Does Cheltenham Hamper The Grand National?

This is always going to be a tricky time of year for trainers and connections as a myriad of big price races run back-to-back and all competing for a rather limited number of race horses that are good enough to seriously contend for the big prize money.

Often critics of Cheltenham point out that from January to March absolutely nothing happens in jump racing of any real significance as trainers are all holding out for the Cheltenham Festival and the Aintree Grand National festival which tend to take place only weeks apart. The fear of injuring a potential winner by sending him/her half way across the country for a race worth £5K doesn’t even figure into the strategy.

Recently on The Morning Line the debate raged regarding how frequently the very top horses are being run and it was pointed out that Bobs Worth had only been seen once this season before he won the Gold Cup but honestly, who can blame connections? The chance that he may get injured, fall or even worse in a small race and potentially miss out on the lucrative £500,000 prize of the Gold Cup doesn’t bare thinking about.

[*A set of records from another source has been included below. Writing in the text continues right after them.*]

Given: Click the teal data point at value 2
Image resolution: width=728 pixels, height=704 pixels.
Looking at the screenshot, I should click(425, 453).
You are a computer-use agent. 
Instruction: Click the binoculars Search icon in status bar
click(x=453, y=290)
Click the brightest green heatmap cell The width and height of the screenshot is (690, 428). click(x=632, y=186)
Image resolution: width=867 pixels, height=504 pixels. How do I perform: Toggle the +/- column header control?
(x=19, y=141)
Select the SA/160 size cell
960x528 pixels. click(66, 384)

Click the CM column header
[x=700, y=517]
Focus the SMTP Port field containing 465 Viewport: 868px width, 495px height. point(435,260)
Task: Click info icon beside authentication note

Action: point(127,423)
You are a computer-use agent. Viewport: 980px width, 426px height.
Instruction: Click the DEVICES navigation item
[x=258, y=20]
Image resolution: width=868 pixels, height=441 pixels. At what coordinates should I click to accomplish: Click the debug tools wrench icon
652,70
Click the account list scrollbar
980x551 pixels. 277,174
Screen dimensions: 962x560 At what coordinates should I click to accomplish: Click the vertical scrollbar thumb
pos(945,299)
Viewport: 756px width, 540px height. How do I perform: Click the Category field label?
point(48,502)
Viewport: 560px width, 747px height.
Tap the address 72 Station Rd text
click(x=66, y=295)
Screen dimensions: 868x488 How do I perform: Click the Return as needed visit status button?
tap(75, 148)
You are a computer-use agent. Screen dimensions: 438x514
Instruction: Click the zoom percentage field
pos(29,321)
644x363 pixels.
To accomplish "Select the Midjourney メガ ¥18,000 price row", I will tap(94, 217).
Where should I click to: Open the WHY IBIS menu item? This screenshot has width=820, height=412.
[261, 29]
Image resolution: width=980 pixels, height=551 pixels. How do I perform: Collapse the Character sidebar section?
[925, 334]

And off the back of that comes the 2013 Grand National, for which the second scratchings deadline has just passed, and quite a number of 16 withdrawn at the latest stage were as a result of poor performances at Cheltenham. With no time in between to prepare the horses or allow a substantial recovery period the Grand National will ultimately suffer from the lack of their presence.

Albertas Run, Calgary Bay, The Package and Midnight Chase are just four incredible horses that will no longer have the opportunity to try to win the Grand National. Of course that also means that weights rise and horses that may have been nicely positioned on anywhere between 10-08 and 11-03 will now face a very serious hike, one that arguably may even rule some out of contention for the win because the burden is too much.

Seabass could end up carrying as much as 11-07 which is a whopping 9lbs heavier than in 2012 despite the fact that his Official Rating is only deemed to have gone up by five points from 149 to 154.

Prince De Beauchene, a huge ante-post favourite could carry as much as 11-08 in his bid to win the Grand National for trainer Willie Mullins and to put it into perspective, the last time a horse won any Grand National carrying 11-08 was in 1977 and that was Red Rum.

The problem trainers and connections now face is do you hedge your bets with Cheltenham where in a smaller field of runners who may have a better shot at winning or do you hold out for the Grand National all the while not knowing who will be withdrawn and how that will affect your own entries?

Ultimately, as proven this year, it is nearly impossible to seriously compete in both and with so much money on the line from just two festivals the thought that incredibly talented horses will be saved from racing all year to protect their handicap or to get them primed for just one major race is rather disconcerting.

As a fan of horse racing the answer could lie in bigger prize pots for the smaller courses around the country, and throughout the entire season, so that the distribution of funds is not so geared towards Cheltenham. That may then give race-goers an opportunity to see some of the best horses that are currently running, while still being of value to the trainers and owners and also allow for better recovery periods between the big meetings.

Ultimately three weeks between Cheltenham and the Grand National is not enough time for a horse to be able to successfully run in both so if a horse you fancy for the Grand National ran at Cheltenham last week, my suggestion is to change your mind and pick one that didn’t!